6. Het betoog van [appellante] dat het regelen van een uitvaart in het geval van DES niet buiten de normale uitoefening van beroep of bedrijf valt, slaagt niet. Niet in geschil is dat DES bij de Kamer van Koophandel geregistreerd staat als callcenter. Het bemiddelen bij het regelen van een uitvaart hoort niet tot de normale werkzaamheden van een callcenter. De enkele stelling van [appellante] dat het in Suriname gebruikelijker is dan in Nederland dat bedrijven extra werk oppakken buiten hun normale werkzaamheden, is onvoldoende voor een ander oordeel. [appellante] heeft verder ook geen enkel aanknopingspunt geboden om aan te nemen dat dergelijke werkzaamheden voor DES niet ongebruikelijk waren. Dat het regelen van een uitvaart gepaard gaat met telefoneren met andere bedrijven en dat dit is wat een callcenter doet, maakt anders dan [appellante] op de zitting heeft betoogd, niet dat het regelen van een uitvaart om die reden dus de normale uitoefening van DES als callcenter is. De rechtbank heeft dan ook terecht overwogen dat de betaalde schuld aan DES geen formele schuld is die voor vergoeding in aanmerking komt op grond van artikel 4.1, derde lid, aanhef en onder a, van de Wht in samenhang met artikel 4.3, eerste lid, van de Wht.
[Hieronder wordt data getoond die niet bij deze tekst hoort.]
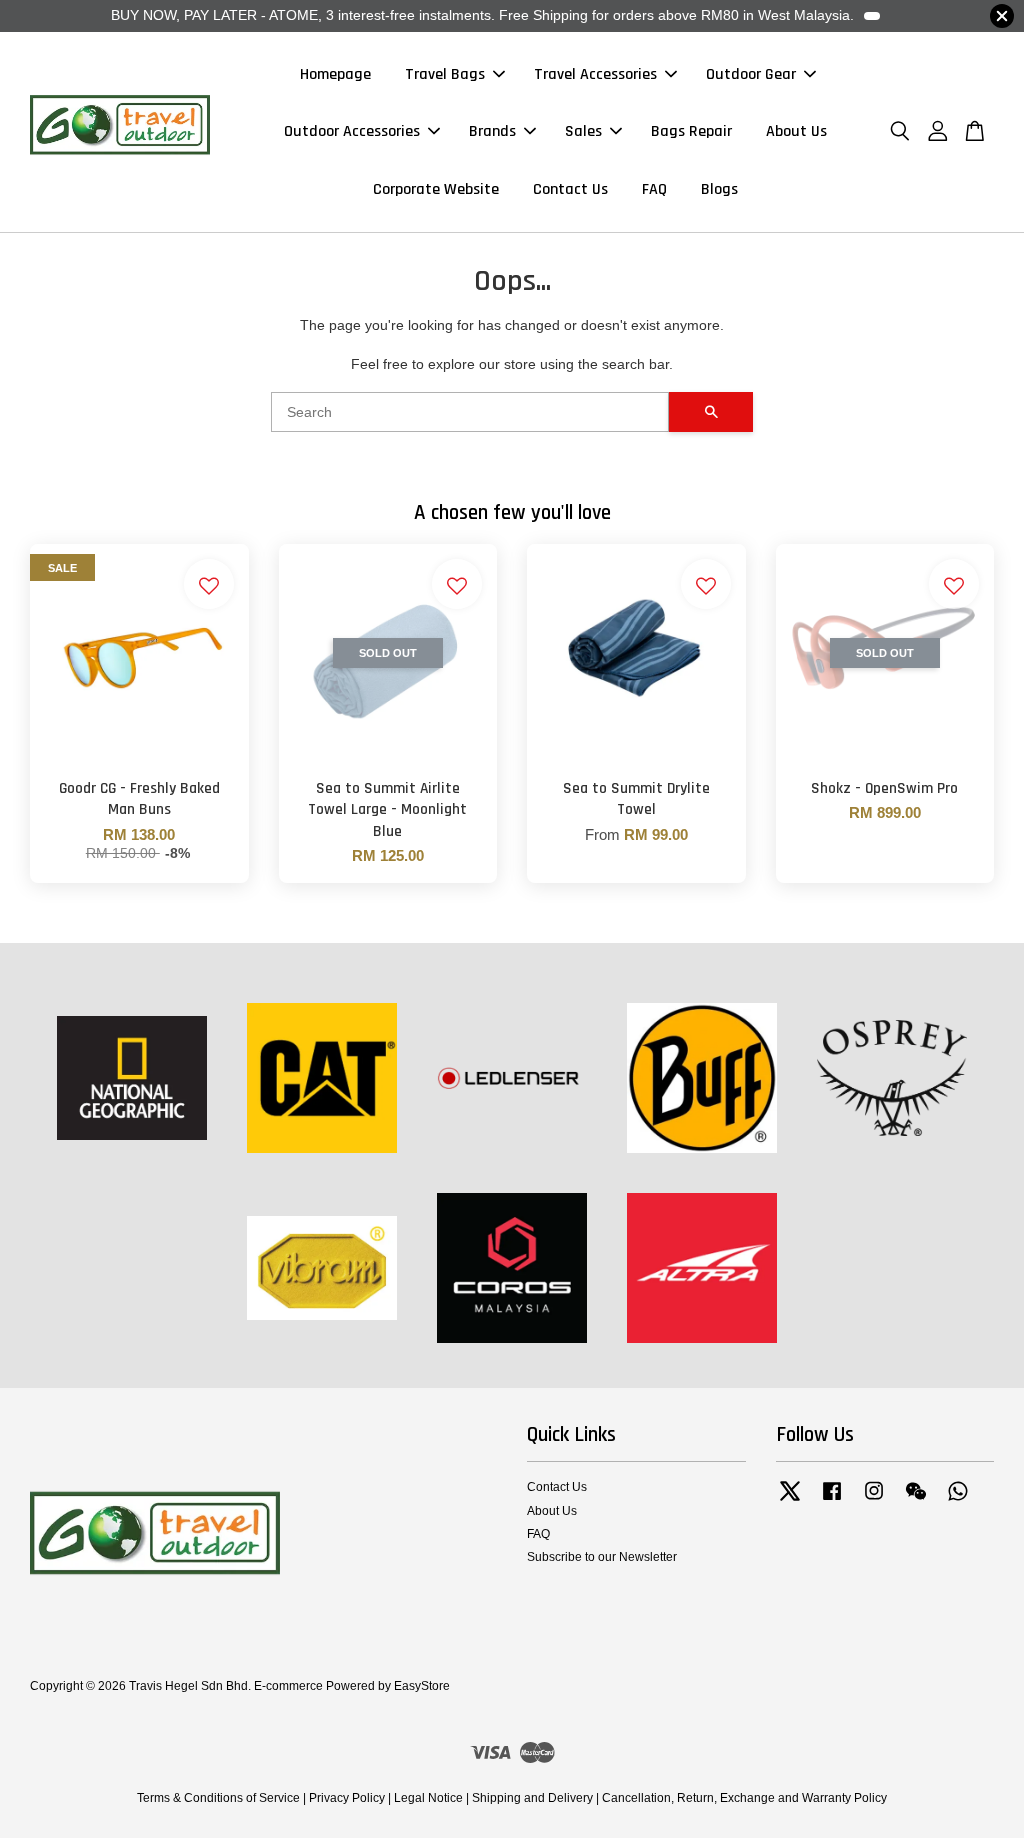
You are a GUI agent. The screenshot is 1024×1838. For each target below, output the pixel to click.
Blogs (719, 189)
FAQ (654, 189)
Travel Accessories (595, 74)
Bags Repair (691, 131)
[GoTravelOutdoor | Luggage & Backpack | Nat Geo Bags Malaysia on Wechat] (916, 1501)
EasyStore (422, 1686)
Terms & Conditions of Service (218, 1798)
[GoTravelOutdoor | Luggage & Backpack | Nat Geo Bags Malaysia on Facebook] (832, 1501)
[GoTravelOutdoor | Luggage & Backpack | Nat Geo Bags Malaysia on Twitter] (790, 1501)
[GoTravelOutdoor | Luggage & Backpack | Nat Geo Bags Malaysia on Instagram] (874, 1501)
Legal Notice (428, 1798)
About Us (796, 131)
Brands (492, 131)
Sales (583, 131)
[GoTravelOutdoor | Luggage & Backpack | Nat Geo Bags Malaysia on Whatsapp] (958, 1501)
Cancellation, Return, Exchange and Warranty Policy (744, 1798)
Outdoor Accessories (352, 131)
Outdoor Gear (751, 74)
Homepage (335, 74)
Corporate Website (436, 189)
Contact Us (570, 189)
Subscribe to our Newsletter (602, 1557)
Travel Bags (445, 74)
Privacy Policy (347, 1798)
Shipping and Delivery (532, 1798)
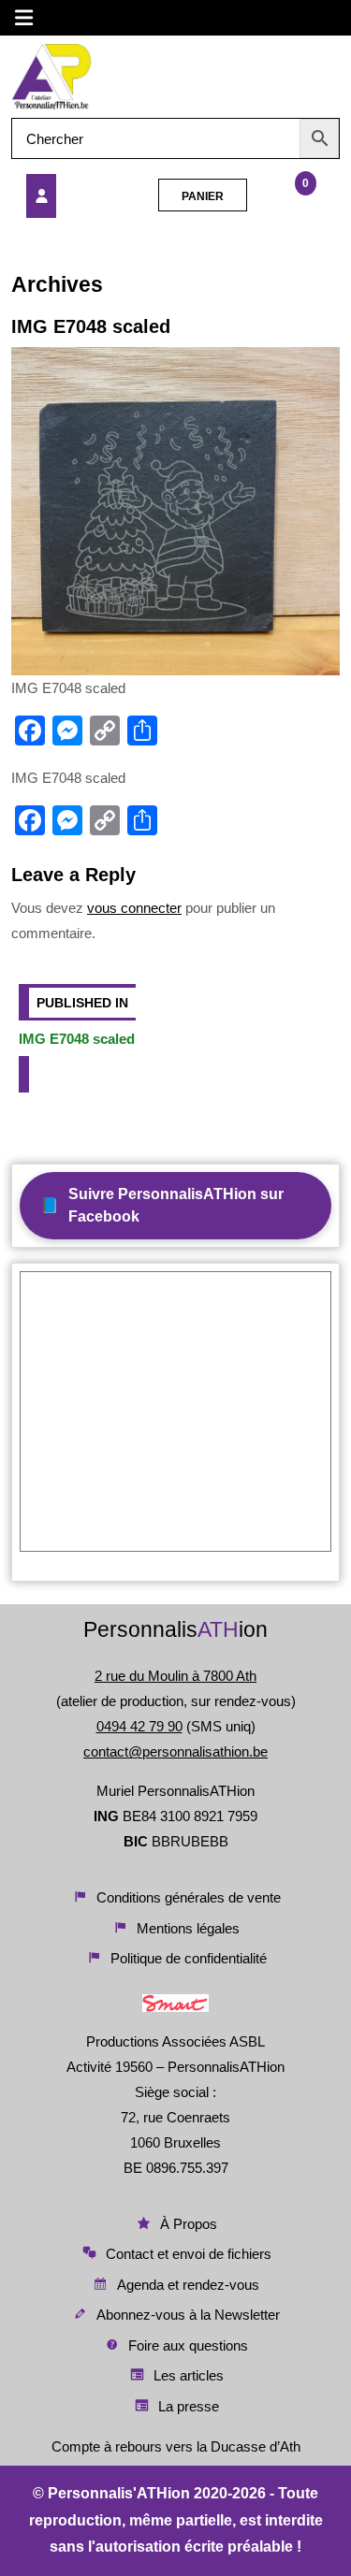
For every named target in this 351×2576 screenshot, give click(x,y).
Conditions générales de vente (188, 1897)
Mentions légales (188, 1928)
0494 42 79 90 (139, 1726)
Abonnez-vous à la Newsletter (188, 2315)
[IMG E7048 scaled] (73, 196)
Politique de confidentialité (188, 1958)
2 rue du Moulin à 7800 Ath (175, 1676)
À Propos (188, 2224)
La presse (188, 2406)
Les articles (189, 2375)
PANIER (203, 196)
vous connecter (134, 908)
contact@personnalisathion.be (175, 1751)
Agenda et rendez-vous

7. [appellante] stelt zich subsidiair op het standpunt dat de rechtbank niet heeft onderkend dat sprake is van een informele schuld die op grond van 4.3, derde lid, aanhef en onder b, van de Wht voor vergoeding in aanmerking komt. Hoewel er inderdaad geen notariële akte of rechterlijk vonnis is, heeft zij wel alles gedaan wat zij kon om het bestaan van de schuld aan te tonen. Zij doet daarom een beroep op de hardheidsclausule.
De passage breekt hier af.